The pattern of comorbidity of ASAD with PD/PD-AG requires consideration. Definitional factors may account in part for the overlap, with several of the operational criteria of AG, as specified in DSM-IV-TR, being superficially similar to those of ASAD. For example, a reluctance to leave home is a characteristic of both disorders. Clinical experience suggests, however, that the underlying reasons for being housebound differ, with PD-AG patients seeking to avoid situations that trigger panic attacks, whereas the factors that motivate this behaviour in persons with ASAD relate to the need to maintain proximity to attachment figures.

The increased levels of neuroticism amongst ASADs and SPs suggest several possible interpretations. Early onset separation anxiety or social phobia may have a profound impact on character development, increasing the overall tendency towards lifelong worry and insecurity. Conversely, it is possible that anxiety-proneness in early life, a reflection of a possible heritable vulnerability, tends to express itself in symptom patterns that typically emerge in childhood and adolescence, namely SP and separation anxiety. The cross-sectional nature of the study does not allow us to reach a conclusion about the direction of causality in relation to these issues.

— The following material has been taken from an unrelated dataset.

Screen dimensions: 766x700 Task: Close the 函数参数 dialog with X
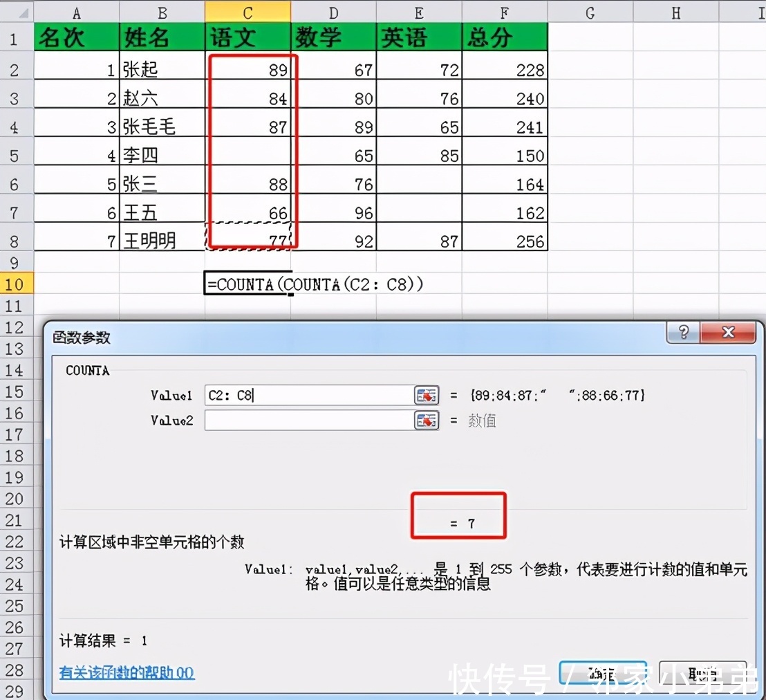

The gender analyses suggested some personality differences in relation to males with ASAD. As indicated, however, scores for all the relevant indices fell within the low to average range for normative data, suggesting that the findings may not be of substantial clinical importance.

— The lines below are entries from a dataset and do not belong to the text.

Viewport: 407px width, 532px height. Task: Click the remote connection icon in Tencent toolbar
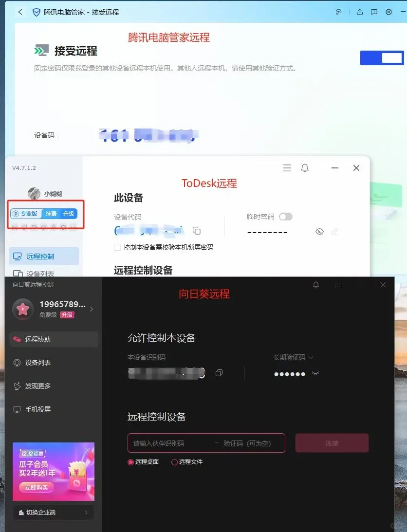[x=339, y=12]
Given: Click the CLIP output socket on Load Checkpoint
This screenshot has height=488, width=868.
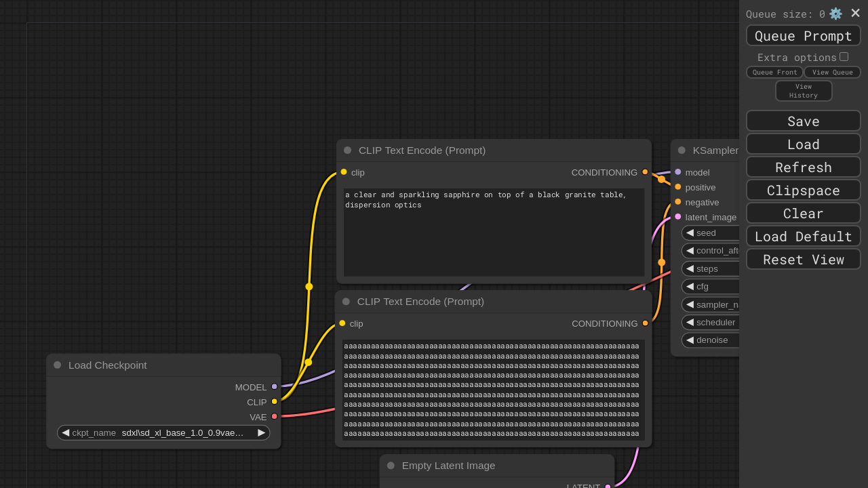Looking at the screenshot, I should click(x=275, y=402).
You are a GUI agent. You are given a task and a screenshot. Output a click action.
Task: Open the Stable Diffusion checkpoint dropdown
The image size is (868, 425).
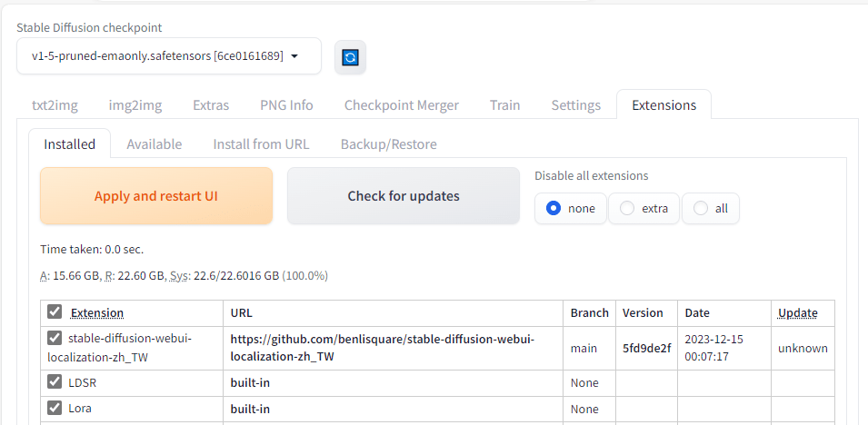(168, 56)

A greater recognition of the category of ASAD has important nosological implications. Debate continues as to whether the anxiety disorders should be conceptualised as categorical or dimensional [33]. Taxometric analyses have tended to support a dimensional pattern for most forms of anxiety, including adult separation anxiety [15, 34]. From a dimensional perspective, it could be argued that symptoms of adult separation anxiety are an index of the overall level of severity of the disturbance suffered by anxious patients in general. It is plausible that as the severity of anxiety increases, persons with disorders such as PD-AG or GAD become more insecure, thereby generating a need to maintain proximity to attachment figures. That model might explain the pattern of comorbidity, symptom severity and disability displayed by those meeting criteria for ASAD in the present study. Nevertheless, epidemiological data [3] suggest that ASAD can occur on its own, at least in a minority of those with the diagnosis. Additionally, clinical data [1] indicate that where comorbidity exists, a historical review tends to suggest that separation anxiety symptoms preceded other symptoms of anxiety. That inference is supported by the endorsement of high levels of separation anxiety in childhood by patients with ASAD. As such, available evidence offers some support for the relative independence of ASAD as a form of adult anxiety.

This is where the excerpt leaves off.